Does Kubernetes have facilities to support zero-downtime deploys when static assets change?

We have a requirement that no requests receive 404's when doing a rolling deploy. Currently we achieve this by deploying the new assets container to all servers before continuing with a rolling deploy. With nginx's "try_files" this ensures that as the new code is being rolled out we can serve both the old and new versions of assets. Does Kubernetes have any features to support this type of workflow?

Upvotes: 2

Views: 412

Answers (2)

Alex
Alex

Reputation: 2748

One possibility would be using Deployments. You can run a Deployment with several Replica's.

Now when you update to a new version, the Deployment takes care that one old version is removed and a new version is added one after another until your new version is fully rolled out. The rollout strategy can be

When running nginx in your Pod's for serving static files, I would suggest adding the following to your container specification:

lifecycle:
  preStop:
    exec:
      command: ["/usr/sbin/nginx", "-s", "quit"]

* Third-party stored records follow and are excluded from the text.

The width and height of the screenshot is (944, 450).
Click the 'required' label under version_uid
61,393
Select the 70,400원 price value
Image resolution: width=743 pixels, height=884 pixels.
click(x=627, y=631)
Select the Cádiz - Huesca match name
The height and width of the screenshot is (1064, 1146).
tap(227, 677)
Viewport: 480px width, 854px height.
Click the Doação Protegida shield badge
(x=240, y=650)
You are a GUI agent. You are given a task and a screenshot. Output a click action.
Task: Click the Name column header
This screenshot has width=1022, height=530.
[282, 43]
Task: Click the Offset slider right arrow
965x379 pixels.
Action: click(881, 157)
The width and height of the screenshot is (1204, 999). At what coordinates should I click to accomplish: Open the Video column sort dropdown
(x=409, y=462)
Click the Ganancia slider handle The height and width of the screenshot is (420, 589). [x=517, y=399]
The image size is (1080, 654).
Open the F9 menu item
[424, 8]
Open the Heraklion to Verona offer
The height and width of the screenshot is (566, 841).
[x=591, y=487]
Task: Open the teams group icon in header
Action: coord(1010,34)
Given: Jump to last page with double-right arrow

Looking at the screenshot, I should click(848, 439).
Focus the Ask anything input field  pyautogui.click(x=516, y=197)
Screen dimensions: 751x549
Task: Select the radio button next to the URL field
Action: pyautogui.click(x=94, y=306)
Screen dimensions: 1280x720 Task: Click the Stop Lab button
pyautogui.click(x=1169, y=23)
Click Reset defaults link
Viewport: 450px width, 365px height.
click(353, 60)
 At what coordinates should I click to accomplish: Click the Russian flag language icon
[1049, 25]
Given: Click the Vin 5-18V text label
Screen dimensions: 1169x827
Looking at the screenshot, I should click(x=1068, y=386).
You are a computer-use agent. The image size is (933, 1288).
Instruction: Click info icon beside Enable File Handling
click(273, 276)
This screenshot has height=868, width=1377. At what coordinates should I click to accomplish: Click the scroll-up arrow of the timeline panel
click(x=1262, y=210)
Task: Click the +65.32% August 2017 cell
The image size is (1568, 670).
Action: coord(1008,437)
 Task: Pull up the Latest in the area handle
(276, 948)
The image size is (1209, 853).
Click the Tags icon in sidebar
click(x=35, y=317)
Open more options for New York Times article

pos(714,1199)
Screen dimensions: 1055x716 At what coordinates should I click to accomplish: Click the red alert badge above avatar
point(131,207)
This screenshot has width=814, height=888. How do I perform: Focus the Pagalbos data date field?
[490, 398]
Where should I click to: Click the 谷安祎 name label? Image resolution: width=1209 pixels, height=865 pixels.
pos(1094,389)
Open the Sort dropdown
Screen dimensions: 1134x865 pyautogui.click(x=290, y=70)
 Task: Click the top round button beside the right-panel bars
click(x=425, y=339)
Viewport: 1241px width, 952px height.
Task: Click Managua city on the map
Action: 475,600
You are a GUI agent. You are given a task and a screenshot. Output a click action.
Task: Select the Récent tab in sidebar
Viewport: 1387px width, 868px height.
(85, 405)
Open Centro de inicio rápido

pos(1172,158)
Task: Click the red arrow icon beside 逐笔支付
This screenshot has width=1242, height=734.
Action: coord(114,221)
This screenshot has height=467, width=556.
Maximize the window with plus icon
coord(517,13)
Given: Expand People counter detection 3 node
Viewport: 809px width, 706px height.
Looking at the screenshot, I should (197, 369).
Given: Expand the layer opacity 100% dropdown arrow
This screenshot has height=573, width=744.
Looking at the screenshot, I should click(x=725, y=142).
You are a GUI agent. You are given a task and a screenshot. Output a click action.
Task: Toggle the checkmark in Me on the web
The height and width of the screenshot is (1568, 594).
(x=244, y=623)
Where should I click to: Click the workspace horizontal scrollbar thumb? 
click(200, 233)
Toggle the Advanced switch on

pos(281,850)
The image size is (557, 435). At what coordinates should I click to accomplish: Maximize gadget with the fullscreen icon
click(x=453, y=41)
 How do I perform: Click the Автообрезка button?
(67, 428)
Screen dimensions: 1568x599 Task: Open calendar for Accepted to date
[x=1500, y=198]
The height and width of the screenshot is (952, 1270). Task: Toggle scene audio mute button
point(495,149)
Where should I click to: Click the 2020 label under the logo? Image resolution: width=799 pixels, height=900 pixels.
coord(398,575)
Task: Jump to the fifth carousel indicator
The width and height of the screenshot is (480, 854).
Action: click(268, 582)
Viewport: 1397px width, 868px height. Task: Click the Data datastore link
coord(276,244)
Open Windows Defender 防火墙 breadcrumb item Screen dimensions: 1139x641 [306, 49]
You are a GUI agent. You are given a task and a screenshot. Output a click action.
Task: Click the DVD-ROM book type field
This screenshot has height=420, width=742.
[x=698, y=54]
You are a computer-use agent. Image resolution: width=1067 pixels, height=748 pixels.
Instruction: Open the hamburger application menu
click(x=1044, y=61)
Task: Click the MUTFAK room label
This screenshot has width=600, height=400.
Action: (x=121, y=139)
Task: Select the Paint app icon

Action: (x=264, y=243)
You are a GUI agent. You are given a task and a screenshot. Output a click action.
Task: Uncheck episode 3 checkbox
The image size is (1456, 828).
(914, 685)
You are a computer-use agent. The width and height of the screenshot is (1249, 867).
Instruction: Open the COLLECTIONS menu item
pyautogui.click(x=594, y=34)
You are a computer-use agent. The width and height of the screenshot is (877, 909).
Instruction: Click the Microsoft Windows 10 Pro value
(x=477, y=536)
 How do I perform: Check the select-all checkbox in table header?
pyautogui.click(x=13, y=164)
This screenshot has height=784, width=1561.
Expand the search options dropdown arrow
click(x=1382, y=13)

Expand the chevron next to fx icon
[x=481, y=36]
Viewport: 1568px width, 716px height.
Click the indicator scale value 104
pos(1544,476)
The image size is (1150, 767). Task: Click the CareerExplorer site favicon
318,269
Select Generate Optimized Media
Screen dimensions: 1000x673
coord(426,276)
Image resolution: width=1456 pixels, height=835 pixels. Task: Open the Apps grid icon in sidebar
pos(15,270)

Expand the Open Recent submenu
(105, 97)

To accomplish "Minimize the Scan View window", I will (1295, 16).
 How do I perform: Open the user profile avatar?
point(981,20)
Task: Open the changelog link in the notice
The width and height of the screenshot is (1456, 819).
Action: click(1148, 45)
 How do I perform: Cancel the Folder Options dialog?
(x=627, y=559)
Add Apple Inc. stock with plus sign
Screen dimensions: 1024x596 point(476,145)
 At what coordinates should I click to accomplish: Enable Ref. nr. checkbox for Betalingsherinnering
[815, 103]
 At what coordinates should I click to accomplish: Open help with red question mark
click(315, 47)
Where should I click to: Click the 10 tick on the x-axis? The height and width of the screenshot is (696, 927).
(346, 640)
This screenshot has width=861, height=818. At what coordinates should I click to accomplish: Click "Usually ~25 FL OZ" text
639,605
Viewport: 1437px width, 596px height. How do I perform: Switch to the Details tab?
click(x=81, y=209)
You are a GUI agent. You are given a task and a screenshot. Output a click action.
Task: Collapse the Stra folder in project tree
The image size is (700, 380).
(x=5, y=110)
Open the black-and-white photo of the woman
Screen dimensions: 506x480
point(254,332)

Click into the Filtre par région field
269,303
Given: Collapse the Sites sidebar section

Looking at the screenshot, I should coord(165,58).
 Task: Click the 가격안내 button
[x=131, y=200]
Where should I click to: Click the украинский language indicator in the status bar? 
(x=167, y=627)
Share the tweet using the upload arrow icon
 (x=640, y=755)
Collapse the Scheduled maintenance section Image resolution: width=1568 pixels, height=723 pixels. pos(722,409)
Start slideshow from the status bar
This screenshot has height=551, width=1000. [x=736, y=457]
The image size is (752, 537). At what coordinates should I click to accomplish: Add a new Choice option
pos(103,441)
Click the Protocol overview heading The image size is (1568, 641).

This will send a QUIT Signal to your nginx before the Pod is getting destroyed. This way you can be sure that no new connections get accepted by nginx, just before the server is going down.

Upvotes: 0

janetkuo
janetkuo

Reputation: 2835

You can either use Deployment API (for Kubernetes >= v1.2) or kubectl rolling-update (for < v1.2) to manage the rolling deploy of your Kubernetes Pods (each is a co-located group of containers and volumes). You'll also need to create Services for accessing those Pods (Services redirect traffic to Pods). During the rolling deploy, a user will be redirected to either the Pod with old or new versions of assets container.